I certainly don’t expect a fair presentation of constitutional originalism and the Second Amendment from National Public Radio. NPR has made its liberalism and love of gun control far too clear.

But I hoped for something more from the Duke Center for Firearms Law, which touted its “rigorous and balanced scholarship” when it launched in 2019.

Unfortunately, following the Supreme Court’s vindication of public self-defense rights in NYSRPA v. Bruen, we find Duke Center Co-Director Joseph Blocher talking nonsense about originalism with a local NPR affiliate.

Nothing Radical About Reading

Blocher criticizes Bruen’s insistence on the original meaning of the Second Amendment, calling it a “radical new approach to constitutional law.” Far from scholarship, this is exactly the sort of careless soundbite I expect from politicians and gun control activists.

Joseph Blocher

As the term itself suggests, originalism is hardly radical or new. In essence, originalism is the insistence that laws have a real and fixed meaning over time, based on how the public would have understood the words of a law when it was originally enacted. Far from being a “radical new approach to constitutional law,” originalism—such as we see in the Bruen decision—is precisely a safeguard against novel and radical misconceptions of the Constitution.

As one of my MSLF colleagues has noted, what we call originalism in the law is what we describe as attentive and accurate reading in other contexts. In reading Shakespeare, for instance, it is essential to know what his words would have meant to an audience of his day. One must be an “originalist” to avoid basic misunderstandings of his work.

The same is true of our founding documents.
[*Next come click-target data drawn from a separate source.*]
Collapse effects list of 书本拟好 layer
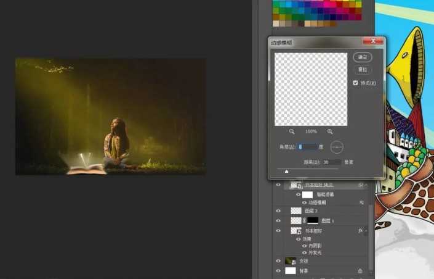 (368, 230)
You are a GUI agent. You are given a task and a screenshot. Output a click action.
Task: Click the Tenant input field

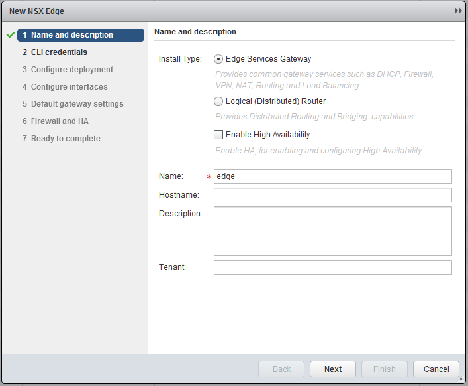(332, 267)
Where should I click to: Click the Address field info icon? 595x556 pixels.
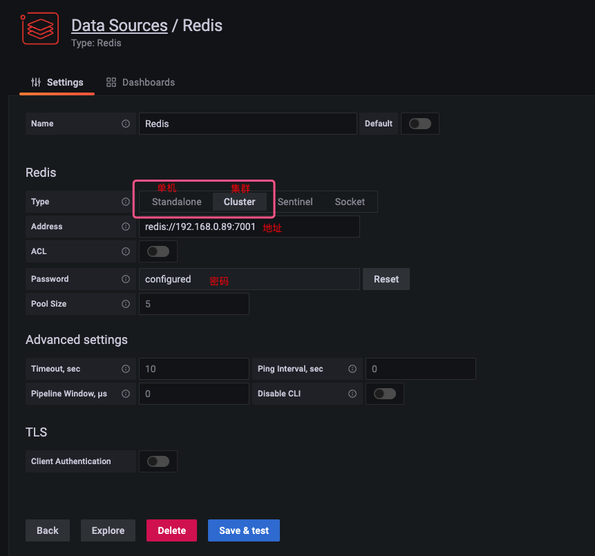tap(126, 227)
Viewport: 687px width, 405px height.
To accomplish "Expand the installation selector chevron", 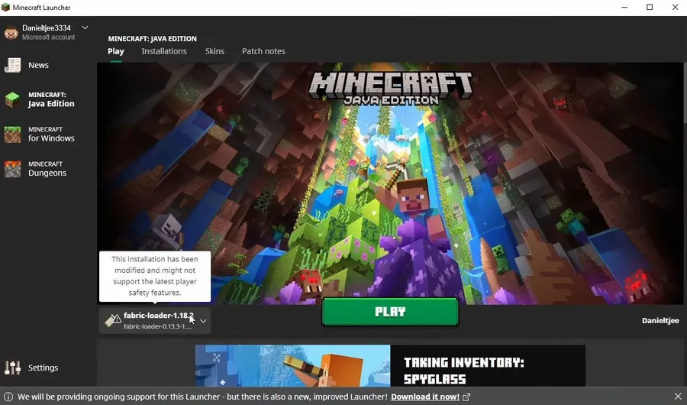I will [203, 321].
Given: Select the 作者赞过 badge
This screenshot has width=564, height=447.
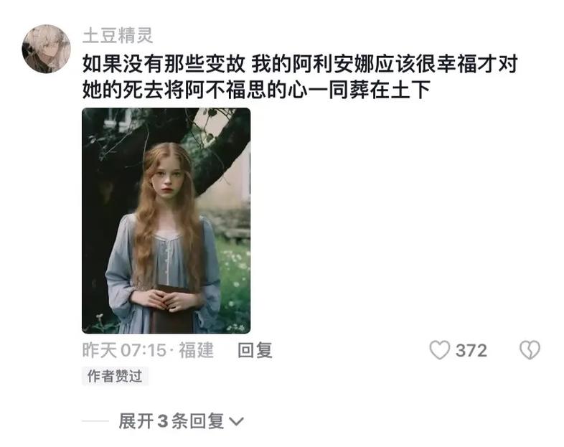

We have seen that when the original meaning is not applied, the door is open for virtually any new and contrived meaning to take its place.

Tears for Tiers

So why is a professedly serious scholar like Joseph Blocher misrepresenting Bruen’s originalism as a “radical new approach to constitutional law”?

It appears Blocher is upset about Bruen because it abolished a judicial doctrine he favors, the so-called two-step test. The test splits the Second Amendment into “core” and “non-core” portions—a distinction between supposedly more and less important self-defense rights—and applies different standards of judicial review based on this non-Constitutional distinction. These often convoluted concepts had a simple result: they enabled judges to give easy, rubber-stamp approval to nearly all gun control measures outside the home.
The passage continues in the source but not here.